Penda Ekoka et l’équipe Yang II

Cette prise de parole publique critique à l’endroit du Louis Paul Motaze vient s’inscrire dans un espace public déjà agité par plusieurs sorties médiatiques critiques à l’endroit du gouvernement. Le passage du Conseiller technique du Président de la République, Christian Penda Ekoka sur le plateau de la Grande Interview (Canal2) reste dans les mémoires. Christian Penda Ekoka s’était de fait « attaqué » à Jacques Fame Ndongo en critiquant le projet de 500.000 ordinateurs défendu bec et ongles par le Ministre de l’Enseignement supérieur (Minesup). « C’est la bonne intention avec le mauvais cadeau.
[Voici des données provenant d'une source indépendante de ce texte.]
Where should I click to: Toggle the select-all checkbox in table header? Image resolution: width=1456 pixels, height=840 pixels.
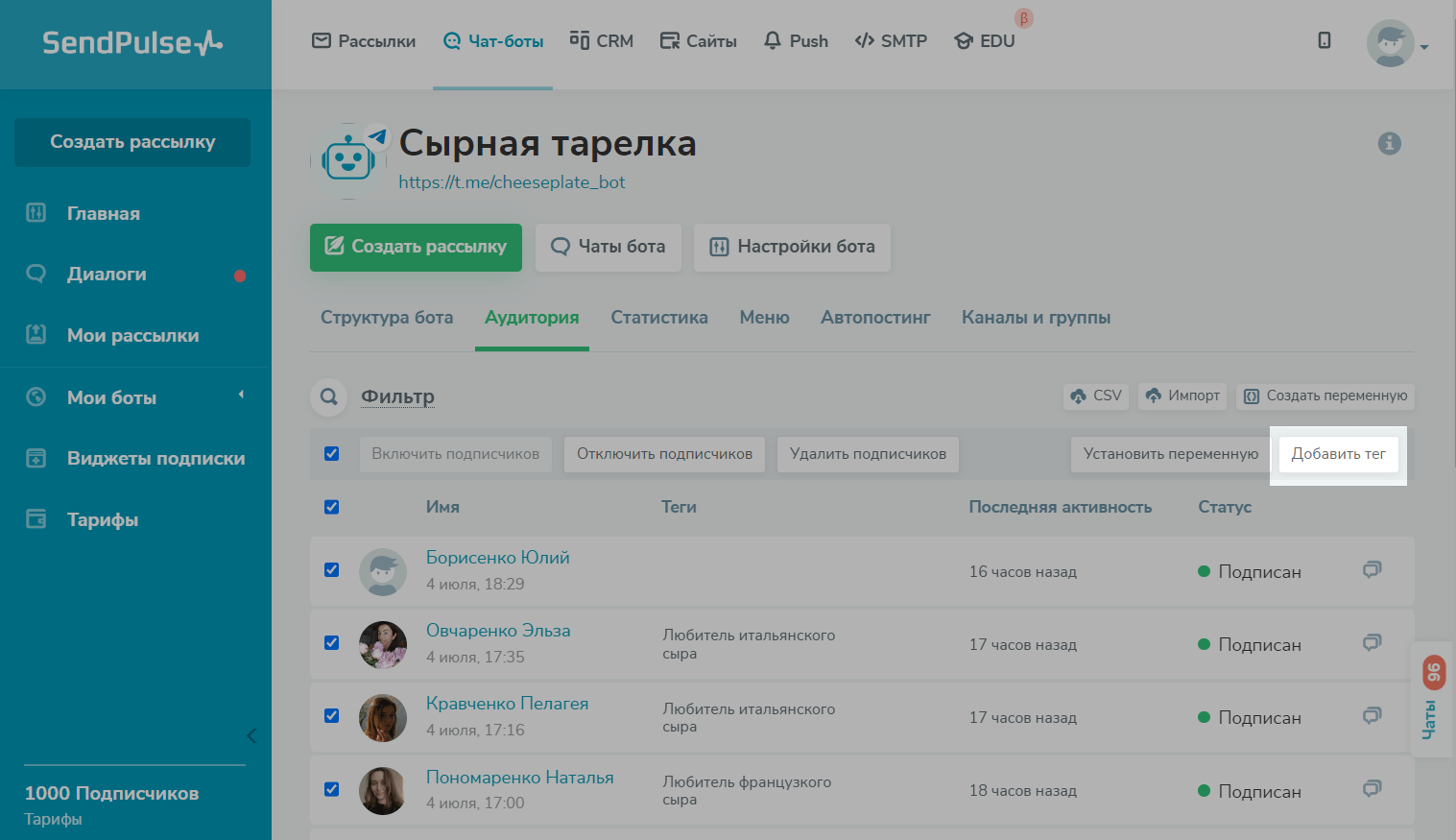[x=332, y=507]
La bonne intention c’est celle du président et le mauvais cadeau c’est ceux qui lui ont suggéré cette affaire… », a-t-il déclaré.

Un autre secteur qui a fait les frais de la sortie du Conseiller à la Présidence de la République se souvient-on est l’hydroélectrique. Les projets structurants y relatifs. « Les besoins en énergie du Cameroun sont importants… il y a des projets comme Hydro-Mekin que je n’approuve pas du tout parce que non seulement ils sont très petits, 15 Mégawatt qui va nous coûter plus de 40 milliards FCFA. Il n’était pas un projet absolument innovant et absolument nécessaire ». A ces points l’on peut ajouter la gestion des entreprises parapubliques et l’endettement du Cameroun. « On s’endette souvent pour n’importe quoi et à n’importe quel moment. Vous ne voyez plus les priorités d’urgence et de hiérarchie dans l’endettement. C’est surtout ça qui doit être inquiétant », avait affirmé le Conseiller de Paul Biya.

Edgard Alain Mebe Ngo’o et Mefiro Oumarou

Le ministre des Transports Edgard Alain Mebe Ngo’o et son ministre délégué également président du Conseil d’administration de la Camair-Co, Mefiro Oumarou sont également une preuve parfaite de désamour au sein du gouvernement. En août dernier, le Mintransport avait remonté les bretelles à Mefiro Oumarou pour ses sorties médiatiques à la Cameroon radio and television (Crtv) (les émissions Actualités Hebdo et Inside the Presidency). « Au cas où vous l’aurez perdu de vue, en vos qualités respectives de Ministre Délégué auprès du Ministre des Transports et de PCA de Camair-Co, vous demeurez placé sous l’autorité du Ministre, en vertu de mon double statut de chef de département des Transports et de tutelle technique de la compagnie aérienne nationale. Et à ce titre, toutes vos sorties médiatiques doivent être subordonnées à mon autorisation préalable » avait tonné l’ancien Ministre de la Défense.

Au-delà de ces prises de tête entre membres du gouvernement, l’on peut noter des différents dans les sociétés publiques et Parapubliques. Le récent clash entre le Président du conseil d’administration de la Camwater Jérôme Obi Eta et son Directeur général Alphonse Ondoa Akoa (suspendu pour le moment) est une illustration.